象のはな子が死んだ。
戦後初の象としてタイから連れてこられ、
移動動物園として東京以外にも赴いたことで、
多くの人の記憶に残っていたようだ。
僕はペットも飼ったことがないので
動物に涙したことはないが、ニュースでは、
親の葬式でも泣かなかったというおじさんが泣いていた。
犬や猫ほどなつかない(そもそも檻の中の)象を
どうかわいがったのだろうか。
本来群れで暮らすはずの象が一頭、
檻の中にいる姿に何か重ねたのだろうか。
動物の死に泣くといえば、豚のPちゃんを思い出す。
命の大切さを教えると称して、
小学生に豚を育てさせた後に食べるという
物議をかもしたこの授業は、結局、食べずに終わり、
ペットとしての動物と食用の動物は違うってことを鮮明にした。
名もない豚は容赦なく食べるが、名前のついた豚は食べれない。
人間は矛盾に満ちている。
そういえば、映画「生きてこそ」では、
雪山で遭難して食料が底をついたラガーマン達が、
どうしようもなくなった末に人肉を食べて生き延びる。
彼らは宗教的な言い訳で自らを正当化しつつ、
凍った死人の肉を食べた。
人間は愛着がなければ豚どころかヒトでも食べるのだ。
ただ、映画には最後まで食べれず餓死した人がいたと
記憶している。
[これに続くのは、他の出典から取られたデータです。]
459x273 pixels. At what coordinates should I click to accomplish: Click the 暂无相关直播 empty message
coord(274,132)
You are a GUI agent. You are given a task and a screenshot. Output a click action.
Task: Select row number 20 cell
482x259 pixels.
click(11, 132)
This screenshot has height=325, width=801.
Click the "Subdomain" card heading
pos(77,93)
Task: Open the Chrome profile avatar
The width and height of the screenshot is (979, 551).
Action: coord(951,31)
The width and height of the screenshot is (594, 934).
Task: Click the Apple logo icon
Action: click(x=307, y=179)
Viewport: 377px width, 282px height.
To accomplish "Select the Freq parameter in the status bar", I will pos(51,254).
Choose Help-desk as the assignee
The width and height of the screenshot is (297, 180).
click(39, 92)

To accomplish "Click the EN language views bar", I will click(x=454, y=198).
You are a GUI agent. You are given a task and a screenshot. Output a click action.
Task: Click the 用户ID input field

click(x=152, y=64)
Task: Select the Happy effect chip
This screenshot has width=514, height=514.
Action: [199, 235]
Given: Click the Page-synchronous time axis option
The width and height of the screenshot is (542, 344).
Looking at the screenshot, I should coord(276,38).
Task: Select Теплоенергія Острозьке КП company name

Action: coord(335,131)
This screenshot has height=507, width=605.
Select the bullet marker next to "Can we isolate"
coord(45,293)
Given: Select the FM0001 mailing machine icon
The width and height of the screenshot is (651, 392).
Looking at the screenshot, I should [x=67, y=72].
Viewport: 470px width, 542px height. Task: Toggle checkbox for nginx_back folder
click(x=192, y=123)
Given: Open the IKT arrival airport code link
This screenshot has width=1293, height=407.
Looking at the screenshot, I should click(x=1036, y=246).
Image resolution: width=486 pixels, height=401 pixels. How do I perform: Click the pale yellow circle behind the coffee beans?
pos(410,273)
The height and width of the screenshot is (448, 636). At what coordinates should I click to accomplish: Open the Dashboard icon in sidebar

豚でもヒトでも腹が減ったら
容赦なく食べるのが人間なら、
食べないと死ぬとわかってても食べないのも人間だ。
象のはなこは僕にとってはただの象だが、
あのおじさんにとってはかけがえのない存在だったのだろう。
はな子はこれから国立科学博物館に行くという。
死んでなお、矛盾だらけの人間のために働くのか。
彼女のことはあまり知らないが、
無理せんでよかばい、と言いたい。